# FOG Imaging Solution



## Boatvan (Jan 7, 2017)

I am new to the forum, but I wanted to share an open-source enterprise computer cloning solution that I use at work. 

If there are any IT professionals reading this, you know how much of a chore it is to build OS' from OEM or the ISO. I unfortunately had to do this at my last job. 

You probably already know about Microsoft's solution, Windows Deployment Services (WDS). We briefly tried this at my current job and found it to be complex and required a Windows Server 20XX installation. If you want to dig out a relic, there is also Norton Ghost, which I've used in the past, but the capabilities are limited. I've never actually used Clonezilla so I can't speak of its capabilities. 
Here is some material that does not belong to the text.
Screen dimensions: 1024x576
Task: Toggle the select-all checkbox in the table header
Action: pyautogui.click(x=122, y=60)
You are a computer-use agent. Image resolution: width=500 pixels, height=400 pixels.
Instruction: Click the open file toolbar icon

My point is, there are a few proprietary and open source solutions, but the best I've used by far is FOG (Free Open-Source Ghost).

The server side application runs on quite a bit of flavors of Linux. I run it on Ubuntu 14.04 LTS. The way it works is that you upload captured "images" or clones of one manually prepared system and it is then able to be deployed through either unicast or multicast throughout the LAN to other PC's via PXE booting. I won't get into configuration, but trust me, I came in with very little knowledge of Linux and was able to configure it with very little issue.
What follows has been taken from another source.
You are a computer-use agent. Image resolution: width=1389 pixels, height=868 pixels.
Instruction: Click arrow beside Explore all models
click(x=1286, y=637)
The main point I want to touch on is the support. I've never used an open source solution with this level of customer service. It mirrors proprietary support. There is a forum where anyone may post questions and within hours, a developer is answering it. I have become an active member on that forum. It is a very helpful tool. There is also a Wiki where many sets of instructions are. 

FOG also has computer management features. You have the option to include a small client service on the PC's you deploy the images to. This allows a multitude of features such as automatic Domain joining and computer naming, auto-logoff, energy management, Wake on LAN, etc. 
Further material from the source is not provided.